* **REQUIRED ACTION 1**:
Answer these questions about the passage on loops:
(a) What is the GCD of the integers 16 and 24?
(b) What value does the variable gcd hold initially?
(c) By what percentage does the passage suppose the university tuition increases every year?
--- SELECTED EXTRACT Enclosed Below ---
Loops are fundamental in programming. The ability to write loops is essential in learning programming.
If you can write programs using loops, you know how to program! For this reason, this section presents four additional examples of solving problems using loops.
1. Case Study: Finding the Greatest Common Divisor
The greatest common divisor (GCD) of the two integers 4 and 2 is 2. The GCD of the two GCD integers 16 and 24 is 8. How do you determine the GCD? Let the two input integers be n1 and n2 . You know that number 1 is a common divisor, but it may not be the greatest one. So, you can check whether k (for k = 2, 3, 4, and so on) is a common divisor for n1 and n2, until k is greater than n1 or n2. Store the common divisor in a variable named gcd. Initially, gcd is 1. Whenever a new common divisor is found, it becomes the new GCD. When you have checked all the possible common divisors from 2 up to n1 or n2, the value in variable gcd is the GCD. The idea can be translated into the following loop:
int gcd = 1; // Initial gcd is 1
int k = 2; // Possible gcd
while (k <= n1 && k <= n2)
{
if (n1 % k == 0 && n2 % k == 0)
gcd = k; // Update gcd
k++; // Next possible gcd
}
// After the loop, gcd is the greatest common divisor for n1 and n2
Listing 5.10 presents the program that prompts the user to enter two positive integers and finds their GCD.
Listing 5.10 GreatestCommonDivisor.cpp
1 #include <iostream>
2 using namespace std;
3
4 int main()
5 {
6 // Prompt the user to enter two integers
7 cout << “Enter first integer: “;
8 int n1;
9 cin >> n1;
10
11 cout << “Enter second integer: “;
12 int n2;
13 cin >> n2;
14
15 int gcd = 1;
16 int k = 2;
17 while (k <= n1 && k <= n2)
18 {
19 if (n1 % k == 0 && n2 % k == 0)
20 gcd = k;
21 k++;
22 }
23
24 cout << “The greatest common divisor for ” << n1 << ” and “
25 << n2 << ” is ” << gcd << endl;
26
27 return 0;
28 }
How would you write this program? Would you immediately begin to write the code? No. It is important to think before you type. Thinking enables you to generate a logical solution for the problem before writing the code. Once you have a logical solution, type the code to translate the solution into a program. The translation is not unique. For example, you could use a for loop to rewrite the code as follows:
for (int k = 2; k <= n1 && k <= n2; k++)
{
if (n1 % k == 0 && n2 % k == 0)
gcd = k;
}
A problem often has multiple solutions, and the gcd problem can be solved in many ways. Programming Exercise 5.16 suggests another solution. A more efficient solution is to use the classic Euclidean algorithm (see www.cut-the-knot.org/blue/Euclid.shtml for more information).
You might think that a divisor for a number n1 cannot be greater than n1 / 2, prompting you to try to improve the program using the following loop:
for (int k = 2; k <= n1 / 2 && k <= n2 / 2; k++)
{
if (n1 % k == 0 && n2 % k == 0)
gcd = k;
}
This revision is wrong. Can you find the reason? See Check Point 5.23 for the answer.
2. Case Study: Predicting the Future Tuition
Suppose that the tuition for a university is $10,000 this year and tuition increases 7% every year. In how many years will the tuition be doubled?
--- End of Enclosed SELECTED EXTRACT ---
* **REQUIRED ACTION 2**:
Copy the records from their start up to and including the line that contains "(479, 156).", keeping each line unchanged, and omit the pictures.
--- DATA IN THIS EXERCISE Enclosed Below ---
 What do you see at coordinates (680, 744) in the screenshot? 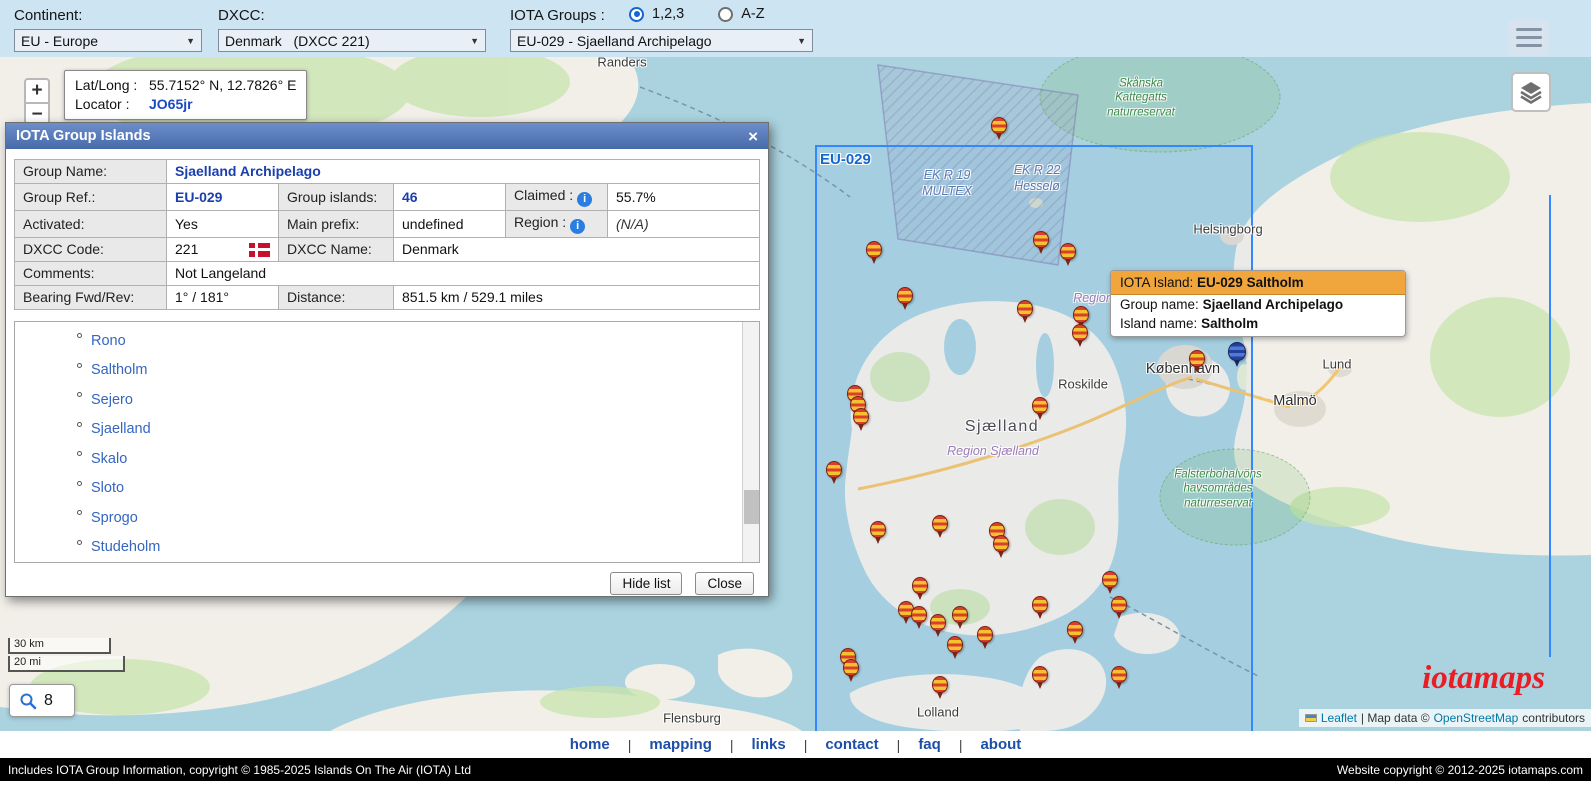
I see `nav-link-mapping: mapping` at bounding box center [680, 744].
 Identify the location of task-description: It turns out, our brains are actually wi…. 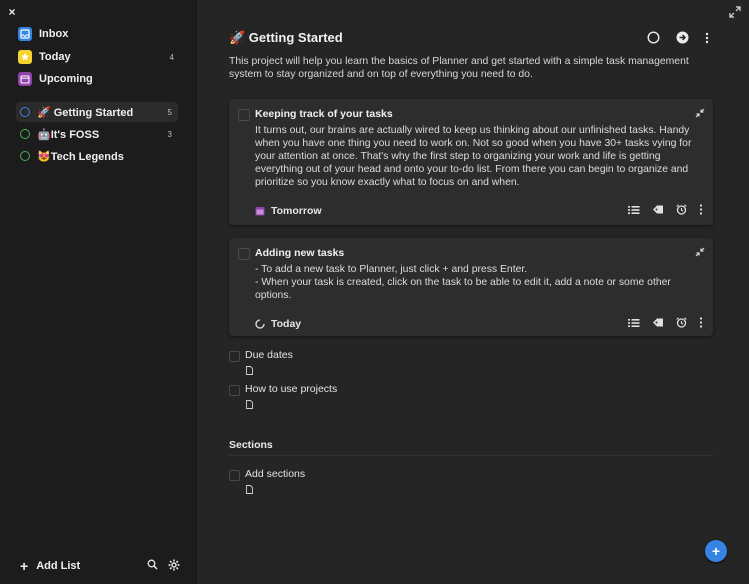
(479, 156).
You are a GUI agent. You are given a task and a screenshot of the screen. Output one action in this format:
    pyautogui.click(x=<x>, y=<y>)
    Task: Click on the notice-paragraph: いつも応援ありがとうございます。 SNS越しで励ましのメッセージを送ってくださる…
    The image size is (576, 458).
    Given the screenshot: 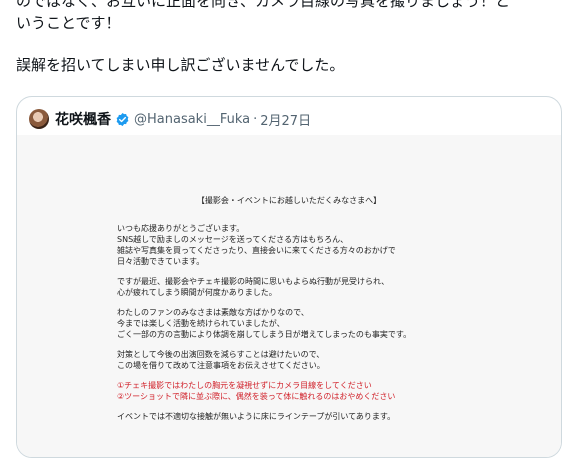 What is the action you would take?
    pyautogui.click(x=256, y=245)
    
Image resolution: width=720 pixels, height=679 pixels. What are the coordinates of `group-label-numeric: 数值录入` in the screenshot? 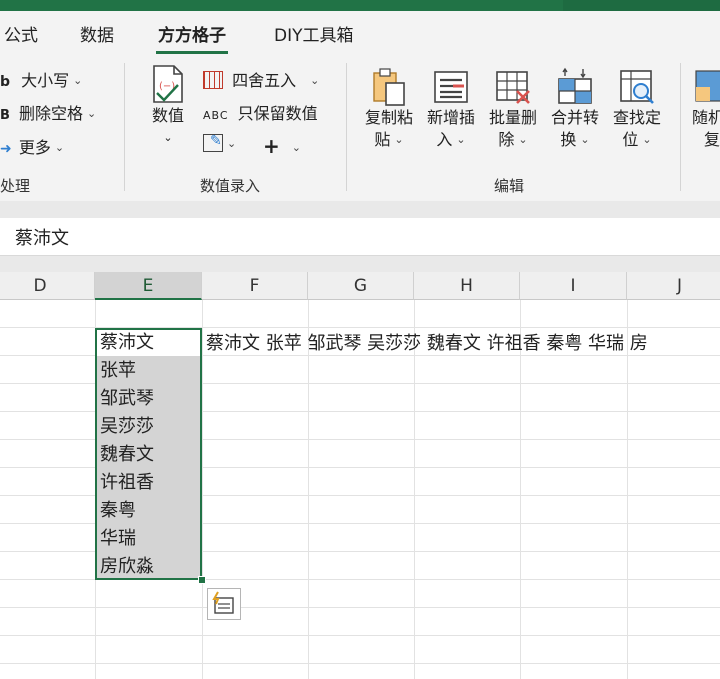 It's located at (230, 186).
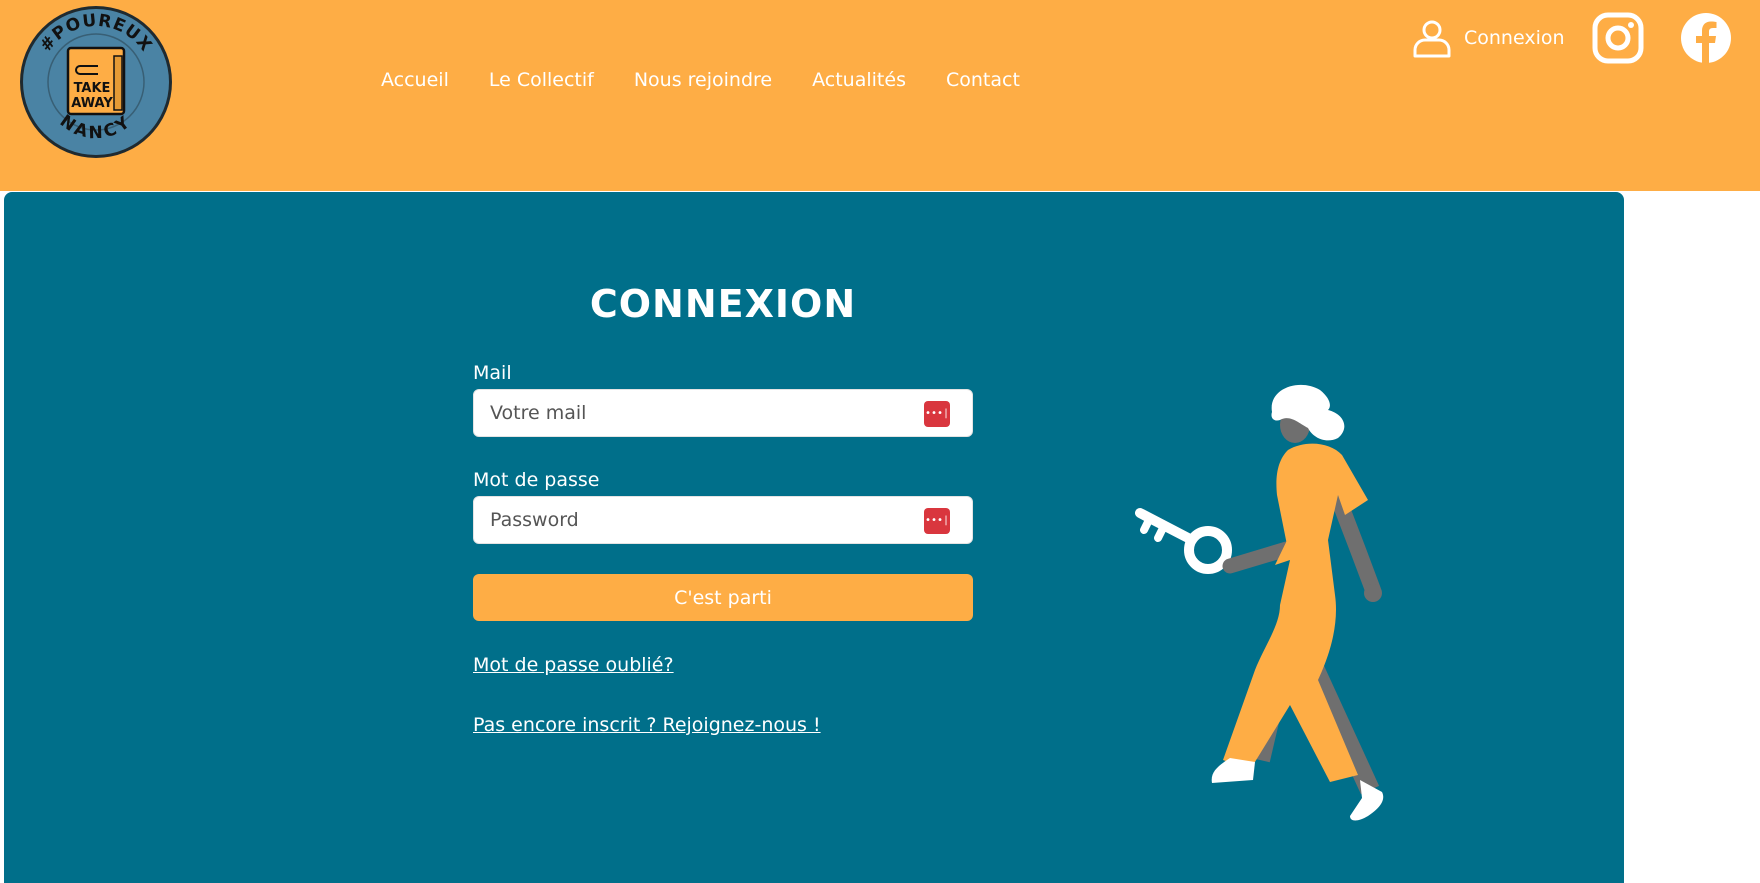 Image resolution: width=1760 pixels, height=883 pixels. Describe the element at coordinates (694, 413) in the screenshot. I see `mail-input` at that location.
--- End of Enclosed DATA IN THIS EXERCISE ---
* **EXERCISE SOLUTION 1**:
(a) 8
(b) 1
(c) 7%

* **EXERCISE SOLUTION 2**:
 What do you see at coordinates (680, 744) in the screenshot? 
I see `nav-link-mapping: mapping` at bounding box center [680, 744].
 Identify the location of task-description: It turns out, our brains are actually wi…. 
(479, 156).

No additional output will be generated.